When the fourth stage—that of activity in repose—is attained, then concentration in its perfection is acquired. I am unable to find a single word which will fully express this dual condition of intense activity combined with steadiness, or rest, and have therefore employed the term “activity in repose.” The term appears contradictory, but the simple illustration of a spinning top will serve to explain the paradox. When a top spins at the maximum velocity, the friction is reduced to the minimum, and the top assumes that condition of perfect repose which is a sight so beautiful to the eye, and so captivating to the mind, of the school-boy, who then says his top is “asleep.” The top is apparently motionless, but it is the rest, not of inertia, but of intense and perfectly balanced activity. So the mind that has acquired perfect concentration is, when engaged in that intense activity of thought which results in productive work of the highest kind, in a state of quiet poise and calm repose. Externally, there is no apparent activity, no disturbance, and the face of a man who has acquired this power will assume a more or less radiant calmness, and the face will be more sublimely calm when the mind is most intensely engaged in active thought.

Each stage of concentration has its particular power. Thus the first stage, when perfected, leads to usefulness; the second leads to skill, ability, talent; the third leads to originality and genius; while the fourth leads to mastery and power, and makes leaders and teachers of men.

In the development of concentration, also, as in all objects of growth, the following stages embody the preceding ones in their entirety. Thus in contemplation, attention is contained; in abstraction, both attention and contemplation are embodied; and he who has reached the last stage, brings into play, in the act of contemplation, all the four stages.

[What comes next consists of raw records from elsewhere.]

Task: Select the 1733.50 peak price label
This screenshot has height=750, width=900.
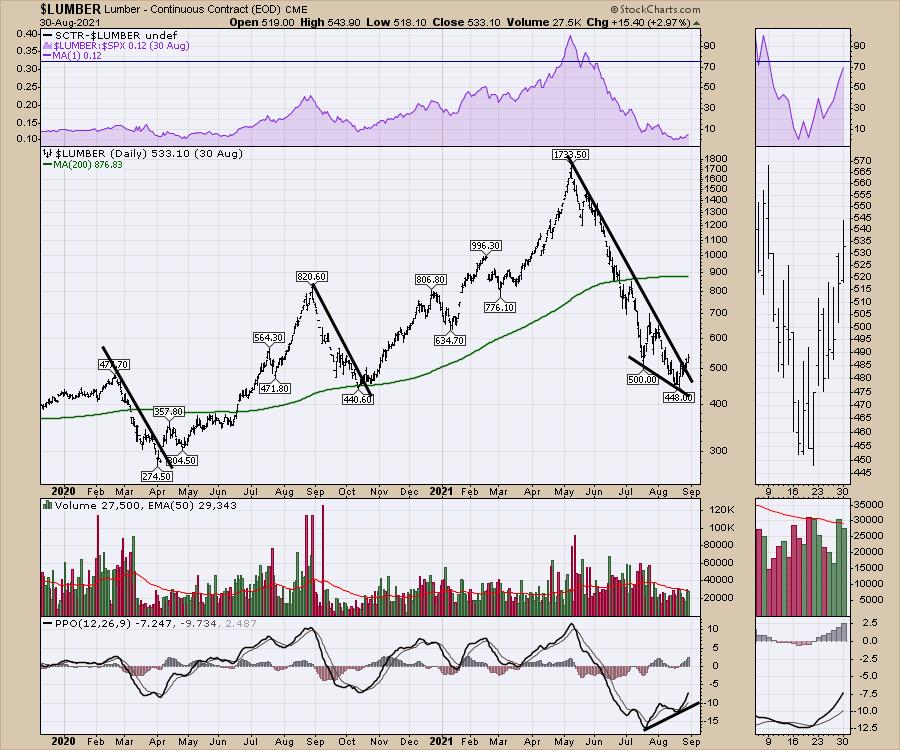Action: 570,155
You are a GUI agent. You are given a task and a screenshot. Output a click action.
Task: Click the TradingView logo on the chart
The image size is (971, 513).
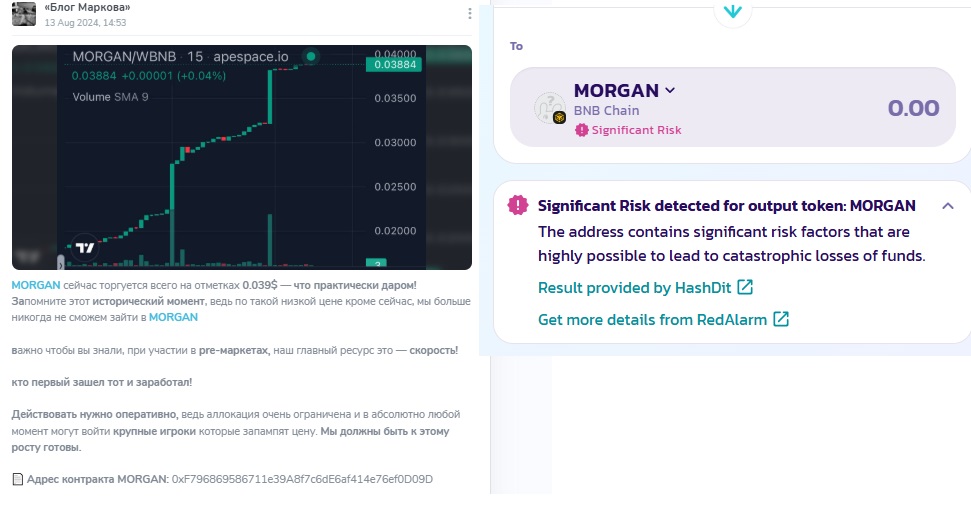click(x=85, y=248)

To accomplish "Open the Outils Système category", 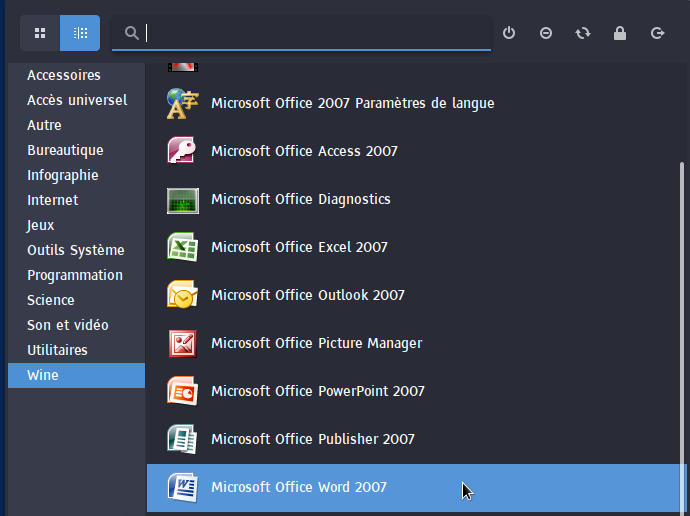I will coord(76,250).
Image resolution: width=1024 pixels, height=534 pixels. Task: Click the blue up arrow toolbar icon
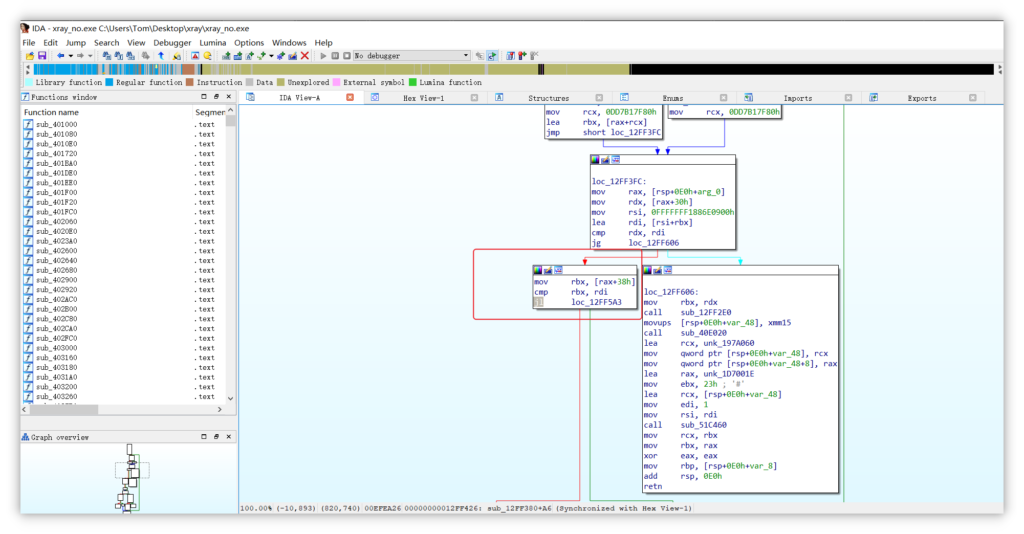tap(161, 56)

He who has perfected himself in concentration is able, at any moment, to bring his thoughts to a point upon any matter, and to search into it with the strong light of an active comprehension. He can both take a thing up and lay it down with equal deliberation. He has learned how to use his thinking faculties to fixed purposes, and guide them towards definite ends. He is an intelligent doer of things, and not a weak wanderer amid chaotic thought.

Decision, energy, alertness, as well as deliberation, judgment, and gravity, accompany the habit of concentration; and that vigorous mental training which its cultivation involves, leads, through ever-increasing usefulness and success in worldly occupations, towards that higher form of concentration called “meditation,” in which the mind becomes divinely illumined, and acquires the heavenly knowledge.